If, instead, they were habitual scavengers, they must have had the wherewithal
to intimidate other large flesh eaters. In either case they were engaging
in effective aggressive activity that they could only have undertaken by
pooling both their prodigious mental resources and their limited physical
powers to best animals that were swifter and stronger than they. Their butcher
sites reveal that they were also collaborating in order to process meat.
The rendered meat presumably formed part of an omnivorous diet much like
that of hunting and gathering cultures of our own species.
Given the evidence of cooperative carnivorism for H. rudolfensis, we can imagine how pair-bonding would have benefited this species by reducing disruptive rivalry between males. We also have seen how pair- bonding would have aided the species in rearing its immature infants. It would be satisfying to find evidence for pair-bonding within H. rudolfensis in the relative body sizes of its two genders. Unfortunately, although we have some indications here, the data are thin. The mature male pelvis from which I estimated the size of a male of the species, both at birth and in adulthood, has a hip socket that would have housed a femoral head (the ball at the upper end of the thighbone) about 47 millimeters across; this happens to be only about 2 millimeters smaller than the average diameter for adult modern American males. The KNM-ER 1481a thighbone, which is of nearly the same vintage as the pelvis, has a well-preserved femoral head that is just a shade larger that the average for adult modern American females. It is tempting to conclude that the fossil pelvis belonged to a male and the fossil thighbone, to a female and then to assert that H. rudolfensis resembled us in the relative sizes of its genders. This, however, would be going too far.
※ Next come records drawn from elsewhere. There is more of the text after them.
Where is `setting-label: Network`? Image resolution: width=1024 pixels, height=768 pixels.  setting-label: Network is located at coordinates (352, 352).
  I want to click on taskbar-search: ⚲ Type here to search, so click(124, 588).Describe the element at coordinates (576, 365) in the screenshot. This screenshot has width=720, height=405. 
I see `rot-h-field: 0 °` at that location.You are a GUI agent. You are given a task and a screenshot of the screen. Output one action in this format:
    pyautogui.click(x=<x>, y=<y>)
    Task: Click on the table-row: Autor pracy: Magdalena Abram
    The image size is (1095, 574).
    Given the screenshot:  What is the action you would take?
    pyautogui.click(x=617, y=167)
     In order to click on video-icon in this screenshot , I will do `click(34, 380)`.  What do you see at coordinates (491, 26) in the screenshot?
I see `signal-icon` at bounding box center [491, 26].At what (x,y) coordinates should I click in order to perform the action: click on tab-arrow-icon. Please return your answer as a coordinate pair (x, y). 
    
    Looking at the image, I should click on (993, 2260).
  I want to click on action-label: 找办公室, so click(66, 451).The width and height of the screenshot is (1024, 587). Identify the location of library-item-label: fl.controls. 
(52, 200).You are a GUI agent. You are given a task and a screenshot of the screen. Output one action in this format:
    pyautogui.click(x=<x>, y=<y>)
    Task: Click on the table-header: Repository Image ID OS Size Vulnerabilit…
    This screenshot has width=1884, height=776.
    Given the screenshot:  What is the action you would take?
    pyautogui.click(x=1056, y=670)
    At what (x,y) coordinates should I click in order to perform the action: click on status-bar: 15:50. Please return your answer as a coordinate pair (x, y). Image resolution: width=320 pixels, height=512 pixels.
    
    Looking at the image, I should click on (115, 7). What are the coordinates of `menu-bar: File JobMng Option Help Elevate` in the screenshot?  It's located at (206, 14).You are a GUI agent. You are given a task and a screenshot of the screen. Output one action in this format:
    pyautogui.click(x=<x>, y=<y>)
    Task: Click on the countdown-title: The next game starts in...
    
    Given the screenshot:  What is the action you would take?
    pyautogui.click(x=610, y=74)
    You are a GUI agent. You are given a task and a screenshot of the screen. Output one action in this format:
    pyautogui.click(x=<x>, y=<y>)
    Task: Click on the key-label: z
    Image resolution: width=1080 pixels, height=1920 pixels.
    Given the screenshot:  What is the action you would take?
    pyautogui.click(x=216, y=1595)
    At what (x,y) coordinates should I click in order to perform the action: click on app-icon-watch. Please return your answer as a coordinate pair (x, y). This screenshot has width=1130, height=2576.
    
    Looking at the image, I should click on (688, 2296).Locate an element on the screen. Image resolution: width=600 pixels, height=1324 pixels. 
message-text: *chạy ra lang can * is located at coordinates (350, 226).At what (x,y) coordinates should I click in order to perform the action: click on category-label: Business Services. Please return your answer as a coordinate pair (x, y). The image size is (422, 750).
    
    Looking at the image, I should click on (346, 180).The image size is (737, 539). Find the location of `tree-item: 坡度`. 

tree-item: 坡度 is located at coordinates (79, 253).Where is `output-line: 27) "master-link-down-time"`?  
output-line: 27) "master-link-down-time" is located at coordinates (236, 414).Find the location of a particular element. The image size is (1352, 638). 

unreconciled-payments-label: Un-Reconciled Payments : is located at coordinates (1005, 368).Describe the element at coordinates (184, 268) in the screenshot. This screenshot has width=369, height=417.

Within each gender of any species of the human family, there has been enough variation of thighbone proportions to allow a modest possibility that the fossil femur, like the pelvis, belonged to a male simply a much smaller one. Only future discoveries can reveal whether H. rudolfensis fits the typical body-size pattern for pair- bonding species. If I were to bet, it would be for the presence of pair- bonding in this advanced creature, a product of a giant evolutionary step toward the modem human animal.